=== Collected data ===
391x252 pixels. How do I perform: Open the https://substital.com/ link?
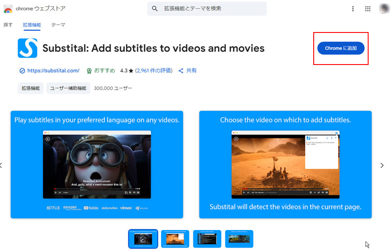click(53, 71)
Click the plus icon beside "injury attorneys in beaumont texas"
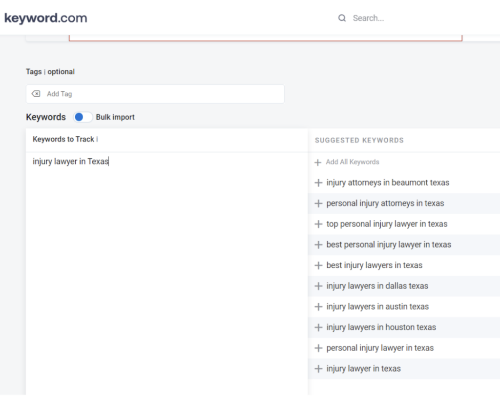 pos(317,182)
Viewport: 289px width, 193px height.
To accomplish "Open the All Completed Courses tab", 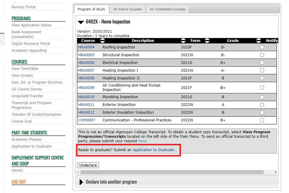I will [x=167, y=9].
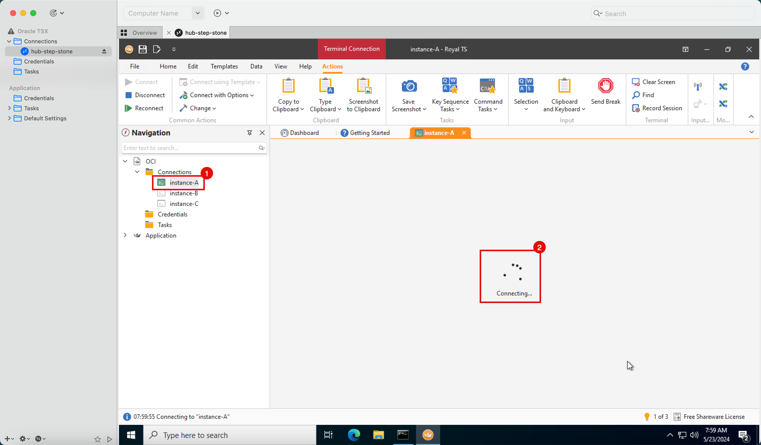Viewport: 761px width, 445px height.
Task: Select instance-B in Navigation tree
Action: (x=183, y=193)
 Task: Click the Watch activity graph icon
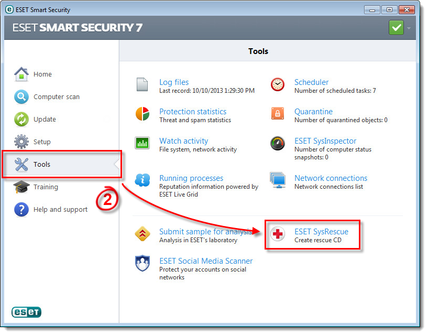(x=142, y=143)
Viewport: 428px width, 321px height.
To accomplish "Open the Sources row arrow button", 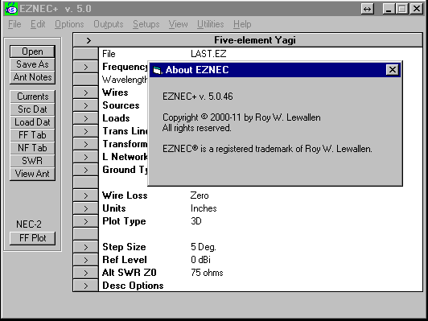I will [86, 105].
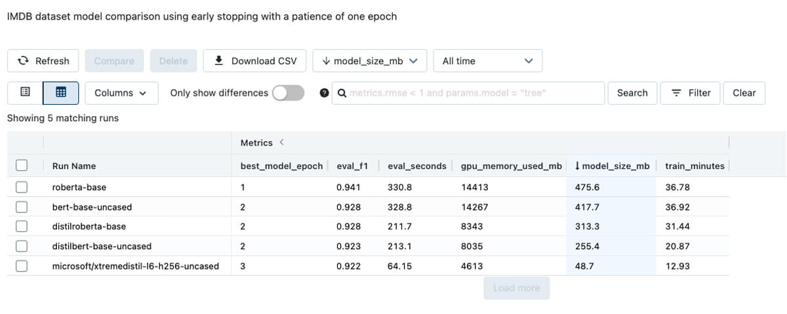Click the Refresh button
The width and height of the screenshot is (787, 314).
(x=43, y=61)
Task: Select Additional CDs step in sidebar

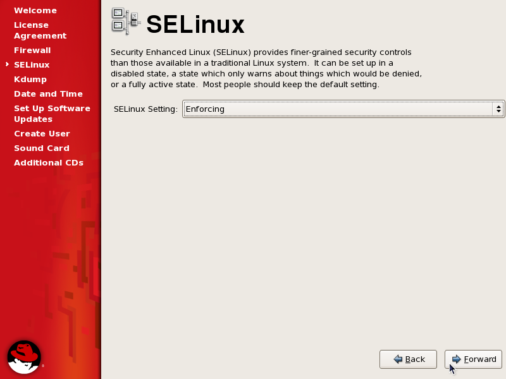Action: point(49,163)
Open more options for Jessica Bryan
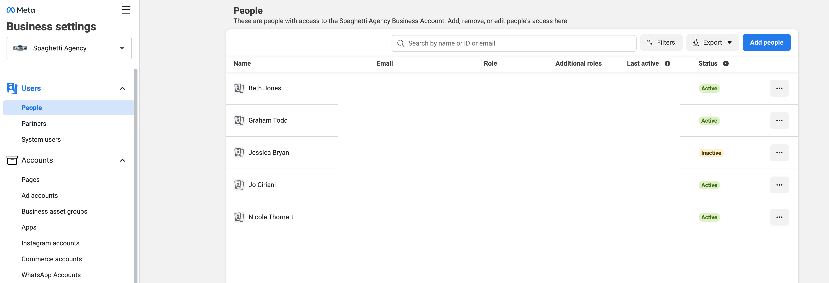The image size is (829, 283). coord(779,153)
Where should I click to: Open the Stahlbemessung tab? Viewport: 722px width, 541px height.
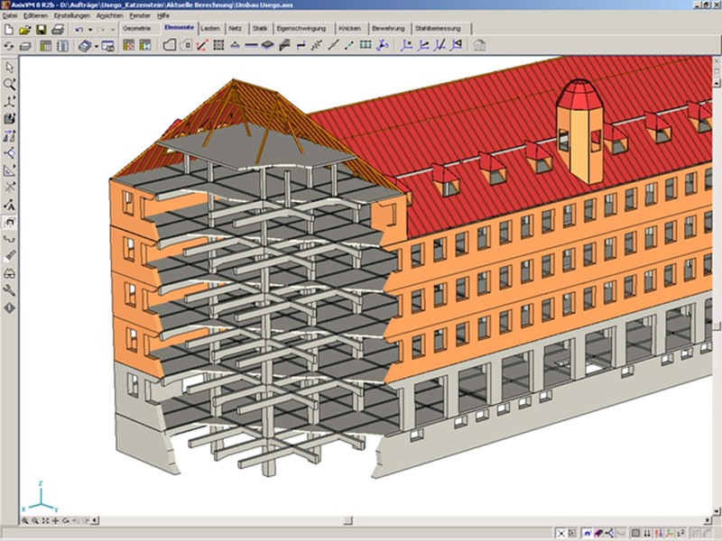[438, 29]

=== WHAT NEEDS TO BE DONE ===
Nothing but the lines from the one containing "Where should I" to the last line of the records should be returned, exactly as they appear and without pictures.

=== SOLUTION TO THIS EXERCISE ===
Where should I click to: Open the Stahlbemessung tab? Viewport: 722px width, 541px height.
[438, 29]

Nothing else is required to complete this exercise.